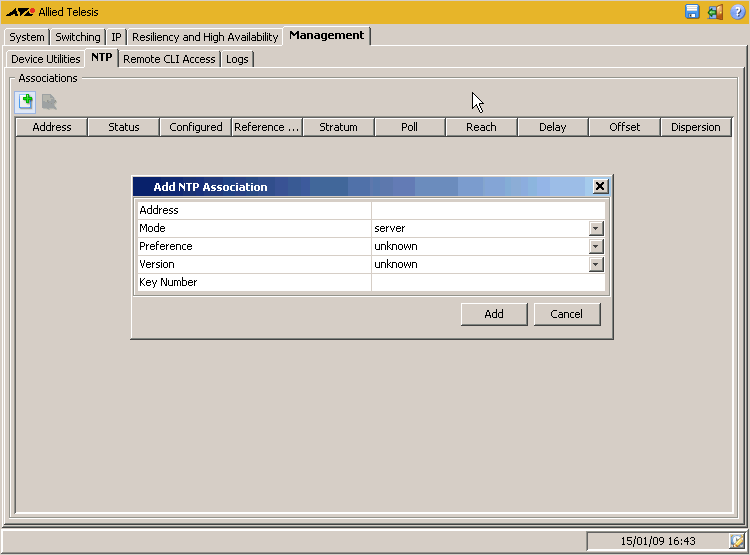Viewport: 750px width, 555px height.
Task: Click the Add button in the dialog
Action: coord(494,314)
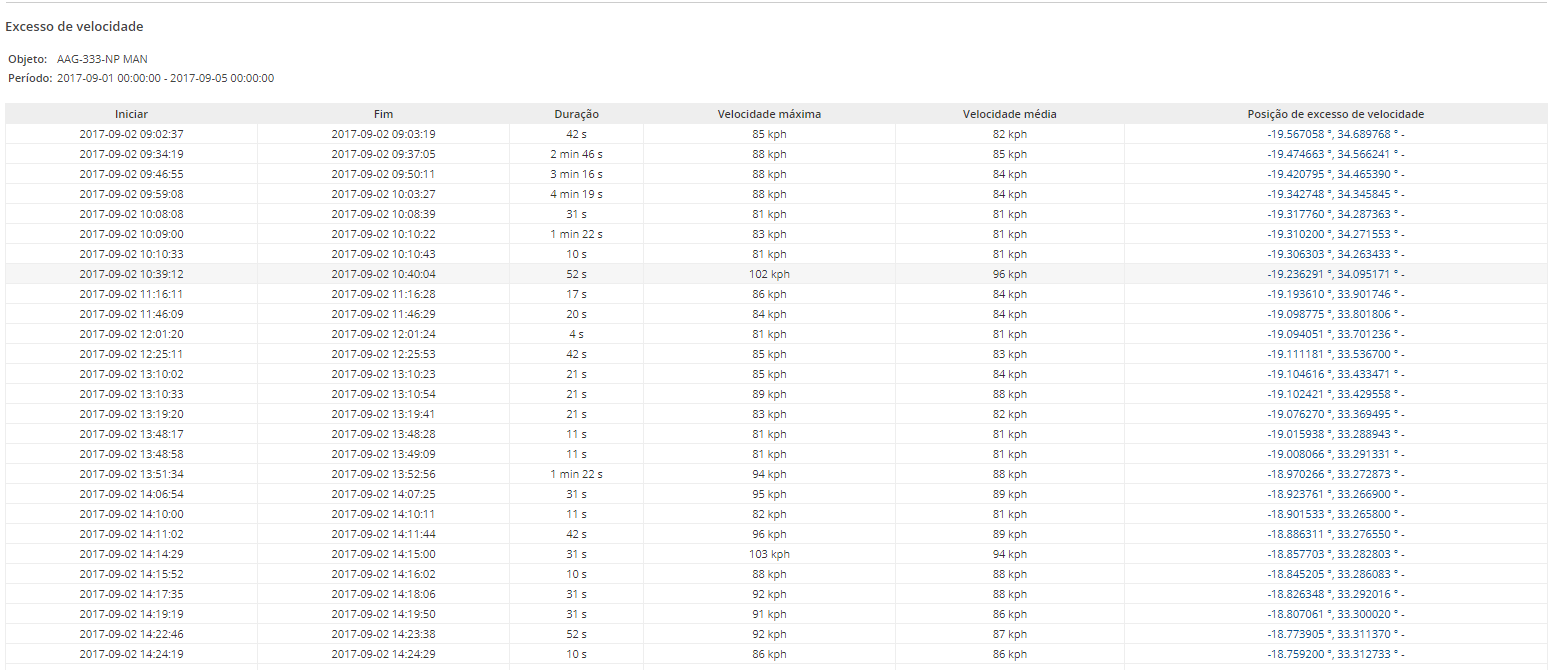Click the "Fim" column header

click(383, 114)
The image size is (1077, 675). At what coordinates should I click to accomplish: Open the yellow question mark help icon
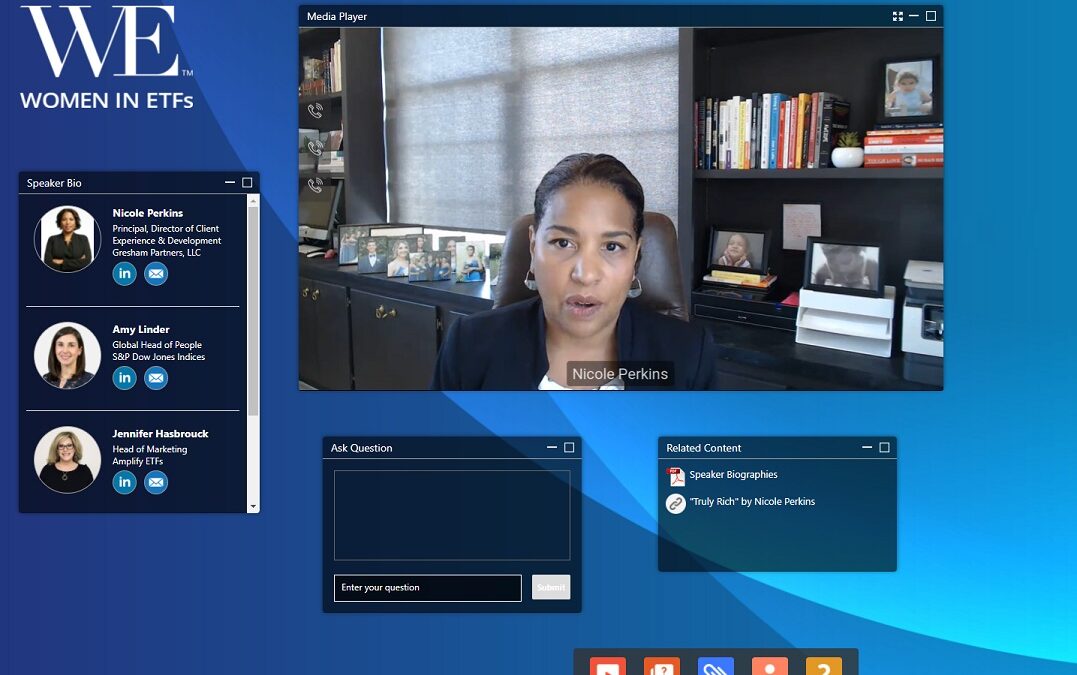pos(824,666)
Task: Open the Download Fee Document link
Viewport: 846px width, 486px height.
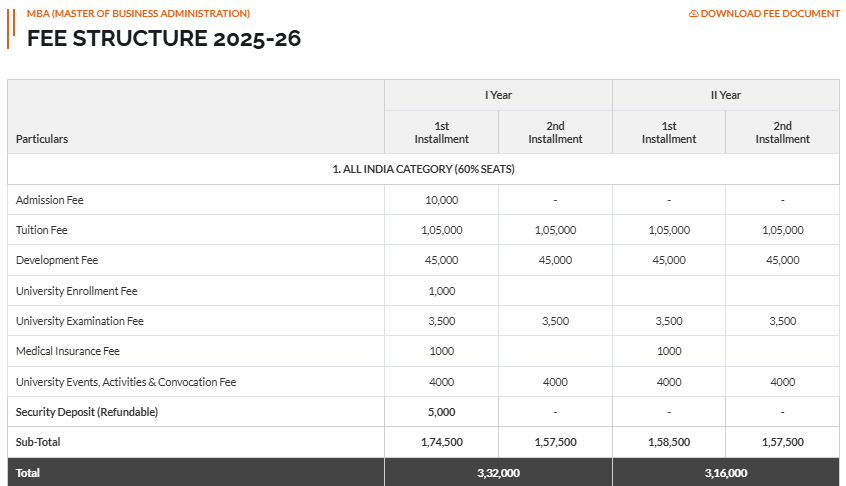Action: [770, 14]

- [Task item]
Find the line with "The image size" in the listing above, then write it out along with every later line through the last one, exactly, omitting pictures.

- [Finished exercise]
The image size is (1077, 675). At what coordinates should I click to accomplish: Open the yellow question mark help icon
pos(824,666)
Task: Open the Download Fee Document link
Viewport: 846px width, 486px height.
Action: [770, 14]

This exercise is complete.